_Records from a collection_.
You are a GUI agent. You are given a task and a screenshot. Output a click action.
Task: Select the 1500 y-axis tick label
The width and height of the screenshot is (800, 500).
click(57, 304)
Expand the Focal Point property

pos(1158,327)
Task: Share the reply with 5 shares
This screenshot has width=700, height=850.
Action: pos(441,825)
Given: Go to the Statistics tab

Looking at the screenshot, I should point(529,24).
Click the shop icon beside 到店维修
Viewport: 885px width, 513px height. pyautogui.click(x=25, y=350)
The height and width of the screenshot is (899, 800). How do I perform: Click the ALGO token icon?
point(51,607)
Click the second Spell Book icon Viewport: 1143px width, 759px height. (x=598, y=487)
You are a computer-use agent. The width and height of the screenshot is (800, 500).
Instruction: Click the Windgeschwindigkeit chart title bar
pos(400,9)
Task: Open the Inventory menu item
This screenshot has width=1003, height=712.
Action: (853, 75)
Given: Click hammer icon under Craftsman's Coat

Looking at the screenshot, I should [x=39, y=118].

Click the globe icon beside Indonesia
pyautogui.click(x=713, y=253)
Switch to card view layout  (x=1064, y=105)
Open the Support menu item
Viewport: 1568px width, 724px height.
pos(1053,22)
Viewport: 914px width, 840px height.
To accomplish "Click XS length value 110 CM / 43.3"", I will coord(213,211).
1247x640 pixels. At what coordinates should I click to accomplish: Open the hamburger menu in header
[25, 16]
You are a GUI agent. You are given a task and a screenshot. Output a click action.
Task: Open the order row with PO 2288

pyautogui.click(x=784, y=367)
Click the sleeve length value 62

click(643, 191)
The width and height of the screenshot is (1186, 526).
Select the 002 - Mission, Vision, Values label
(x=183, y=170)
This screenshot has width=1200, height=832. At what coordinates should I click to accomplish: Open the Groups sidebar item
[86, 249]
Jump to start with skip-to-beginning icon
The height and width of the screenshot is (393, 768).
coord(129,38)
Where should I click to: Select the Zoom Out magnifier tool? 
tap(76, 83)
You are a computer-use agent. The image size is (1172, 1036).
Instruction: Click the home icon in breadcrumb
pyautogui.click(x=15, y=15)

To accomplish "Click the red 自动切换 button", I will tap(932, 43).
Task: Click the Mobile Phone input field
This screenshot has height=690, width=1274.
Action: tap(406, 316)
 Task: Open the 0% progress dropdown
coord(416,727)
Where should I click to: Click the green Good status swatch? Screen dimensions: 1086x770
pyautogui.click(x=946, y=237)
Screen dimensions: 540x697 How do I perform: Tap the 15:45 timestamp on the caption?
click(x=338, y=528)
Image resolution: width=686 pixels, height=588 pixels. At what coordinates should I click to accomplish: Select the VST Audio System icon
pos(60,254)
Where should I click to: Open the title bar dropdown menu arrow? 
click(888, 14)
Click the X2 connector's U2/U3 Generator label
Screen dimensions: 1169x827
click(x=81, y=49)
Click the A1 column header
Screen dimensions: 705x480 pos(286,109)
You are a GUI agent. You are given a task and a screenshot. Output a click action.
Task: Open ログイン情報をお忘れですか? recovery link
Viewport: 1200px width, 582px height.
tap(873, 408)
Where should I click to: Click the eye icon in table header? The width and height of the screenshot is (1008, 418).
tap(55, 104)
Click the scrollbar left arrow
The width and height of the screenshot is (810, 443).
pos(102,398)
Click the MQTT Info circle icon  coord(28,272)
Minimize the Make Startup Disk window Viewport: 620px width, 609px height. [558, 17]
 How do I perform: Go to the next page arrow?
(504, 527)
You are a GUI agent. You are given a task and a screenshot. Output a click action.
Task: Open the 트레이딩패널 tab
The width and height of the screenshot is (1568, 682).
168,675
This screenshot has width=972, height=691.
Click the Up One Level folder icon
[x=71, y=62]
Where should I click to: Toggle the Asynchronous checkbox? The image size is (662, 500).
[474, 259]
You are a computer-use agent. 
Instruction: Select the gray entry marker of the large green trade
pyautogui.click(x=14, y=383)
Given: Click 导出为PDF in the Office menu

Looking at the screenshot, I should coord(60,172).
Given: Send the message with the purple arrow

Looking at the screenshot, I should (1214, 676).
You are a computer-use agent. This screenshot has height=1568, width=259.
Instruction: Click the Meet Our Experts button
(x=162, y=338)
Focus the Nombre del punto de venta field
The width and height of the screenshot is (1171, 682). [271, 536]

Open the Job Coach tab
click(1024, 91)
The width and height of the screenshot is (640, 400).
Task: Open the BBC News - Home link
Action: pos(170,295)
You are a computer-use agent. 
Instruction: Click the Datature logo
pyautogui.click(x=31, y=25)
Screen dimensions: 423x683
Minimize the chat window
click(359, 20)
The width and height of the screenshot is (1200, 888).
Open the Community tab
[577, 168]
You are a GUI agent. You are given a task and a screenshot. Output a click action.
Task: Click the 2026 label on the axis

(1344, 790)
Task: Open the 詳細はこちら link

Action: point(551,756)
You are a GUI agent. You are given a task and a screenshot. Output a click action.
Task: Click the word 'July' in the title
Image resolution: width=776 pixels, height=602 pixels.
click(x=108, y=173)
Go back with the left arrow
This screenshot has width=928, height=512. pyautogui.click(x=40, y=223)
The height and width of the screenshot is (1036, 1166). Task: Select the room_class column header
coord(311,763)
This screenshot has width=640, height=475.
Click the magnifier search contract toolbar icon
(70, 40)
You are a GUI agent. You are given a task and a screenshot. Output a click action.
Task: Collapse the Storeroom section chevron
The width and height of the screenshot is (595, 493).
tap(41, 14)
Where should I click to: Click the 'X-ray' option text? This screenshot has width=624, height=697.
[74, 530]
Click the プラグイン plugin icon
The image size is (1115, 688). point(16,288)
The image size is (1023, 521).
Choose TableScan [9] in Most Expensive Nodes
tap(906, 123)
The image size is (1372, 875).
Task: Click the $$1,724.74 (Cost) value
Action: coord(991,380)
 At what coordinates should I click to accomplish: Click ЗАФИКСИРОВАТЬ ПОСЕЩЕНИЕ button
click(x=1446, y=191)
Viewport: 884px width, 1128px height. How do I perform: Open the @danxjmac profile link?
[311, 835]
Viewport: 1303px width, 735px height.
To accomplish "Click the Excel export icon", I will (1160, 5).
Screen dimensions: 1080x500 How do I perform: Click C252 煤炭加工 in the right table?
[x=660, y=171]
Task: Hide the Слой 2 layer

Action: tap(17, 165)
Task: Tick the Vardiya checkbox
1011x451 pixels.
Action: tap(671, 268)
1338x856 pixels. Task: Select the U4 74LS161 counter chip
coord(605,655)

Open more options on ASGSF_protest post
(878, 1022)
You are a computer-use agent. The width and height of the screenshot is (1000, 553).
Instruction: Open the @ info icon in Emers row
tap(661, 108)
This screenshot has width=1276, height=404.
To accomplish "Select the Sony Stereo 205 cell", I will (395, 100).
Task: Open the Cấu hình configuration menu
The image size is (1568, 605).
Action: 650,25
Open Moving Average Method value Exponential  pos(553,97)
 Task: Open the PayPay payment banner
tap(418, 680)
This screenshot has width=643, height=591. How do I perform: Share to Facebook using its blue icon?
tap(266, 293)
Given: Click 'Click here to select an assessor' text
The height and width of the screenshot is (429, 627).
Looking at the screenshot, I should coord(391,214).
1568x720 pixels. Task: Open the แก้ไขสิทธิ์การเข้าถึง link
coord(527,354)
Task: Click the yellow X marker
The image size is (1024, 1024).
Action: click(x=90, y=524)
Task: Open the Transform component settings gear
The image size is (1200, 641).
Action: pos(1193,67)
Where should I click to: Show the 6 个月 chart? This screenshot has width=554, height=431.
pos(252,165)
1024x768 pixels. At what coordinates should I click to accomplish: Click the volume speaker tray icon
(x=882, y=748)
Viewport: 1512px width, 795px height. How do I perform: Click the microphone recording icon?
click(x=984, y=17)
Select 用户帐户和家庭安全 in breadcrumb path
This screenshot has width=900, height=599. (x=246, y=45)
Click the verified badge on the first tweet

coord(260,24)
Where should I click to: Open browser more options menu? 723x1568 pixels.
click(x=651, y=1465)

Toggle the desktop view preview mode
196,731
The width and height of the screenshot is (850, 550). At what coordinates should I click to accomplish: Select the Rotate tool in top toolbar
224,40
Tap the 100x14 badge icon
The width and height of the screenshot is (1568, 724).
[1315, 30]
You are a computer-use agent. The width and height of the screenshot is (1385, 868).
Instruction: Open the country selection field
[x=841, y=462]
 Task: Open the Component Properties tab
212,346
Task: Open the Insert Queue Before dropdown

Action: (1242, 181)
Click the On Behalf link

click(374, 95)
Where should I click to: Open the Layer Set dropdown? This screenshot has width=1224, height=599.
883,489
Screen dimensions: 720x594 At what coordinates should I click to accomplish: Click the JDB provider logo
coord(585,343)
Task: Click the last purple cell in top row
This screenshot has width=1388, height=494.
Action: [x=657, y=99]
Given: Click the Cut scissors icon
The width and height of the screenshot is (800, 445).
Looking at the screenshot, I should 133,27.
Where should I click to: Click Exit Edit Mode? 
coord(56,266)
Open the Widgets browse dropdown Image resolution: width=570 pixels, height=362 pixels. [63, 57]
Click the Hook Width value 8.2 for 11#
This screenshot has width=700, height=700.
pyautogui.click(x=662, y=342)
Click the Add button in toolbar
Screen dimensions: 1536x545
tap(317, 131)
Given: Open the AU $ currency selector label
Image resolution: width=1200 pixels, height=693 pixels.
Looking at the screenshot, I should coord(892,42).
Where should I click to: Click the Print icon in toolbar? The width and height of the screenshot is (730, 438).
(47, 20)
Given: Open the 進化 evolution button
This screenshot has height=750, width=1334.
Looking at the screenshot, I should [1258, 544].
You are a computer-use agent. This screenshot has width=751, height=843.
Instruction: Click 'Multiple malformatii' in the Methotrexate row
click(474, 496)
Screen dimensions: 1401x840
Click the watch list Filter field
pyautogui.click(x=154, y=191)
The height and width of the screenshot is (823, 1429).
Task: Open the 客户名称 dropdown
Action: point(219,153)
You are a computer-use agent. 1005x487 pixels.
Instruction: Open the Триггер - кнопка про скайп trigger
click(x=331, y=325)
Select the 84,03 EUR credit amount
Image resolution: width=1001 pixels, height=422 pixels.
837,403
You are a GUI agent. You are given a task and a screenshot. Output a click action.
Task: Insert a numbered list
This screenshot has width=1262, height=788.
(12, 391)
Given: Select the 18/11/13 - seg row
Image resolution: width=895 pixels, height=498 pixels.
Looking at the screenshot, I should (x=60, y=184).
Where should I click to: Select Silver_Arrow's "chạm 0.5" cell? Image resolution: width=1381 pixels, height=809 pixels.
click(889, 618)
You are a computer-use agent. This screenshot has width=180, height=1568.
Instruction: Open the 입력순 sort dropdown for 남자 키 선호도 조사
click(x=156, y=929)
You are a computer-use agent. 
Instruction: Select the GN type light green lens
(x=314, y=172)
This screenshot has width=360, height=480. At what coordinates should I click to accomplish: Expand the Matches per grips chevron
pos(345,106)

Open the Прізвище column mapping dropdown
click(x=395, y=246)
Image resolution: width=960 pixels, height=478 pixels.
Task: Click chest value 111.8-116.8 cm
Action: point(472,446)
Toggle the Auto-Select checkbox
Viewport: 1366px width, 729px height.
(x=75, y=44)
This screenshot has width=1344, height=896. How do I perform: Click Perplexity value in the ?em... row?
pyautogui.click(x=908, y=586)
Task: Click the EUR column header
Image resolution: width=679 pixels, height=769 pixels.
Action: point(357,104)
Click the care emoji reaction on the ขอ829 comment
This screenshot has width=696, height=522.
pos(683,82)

_DESCRIPTION OF THE TASK_. Determine how many lines of the entries hold "will", and reply with that number only.

_SOLVED EXERCISE_. 4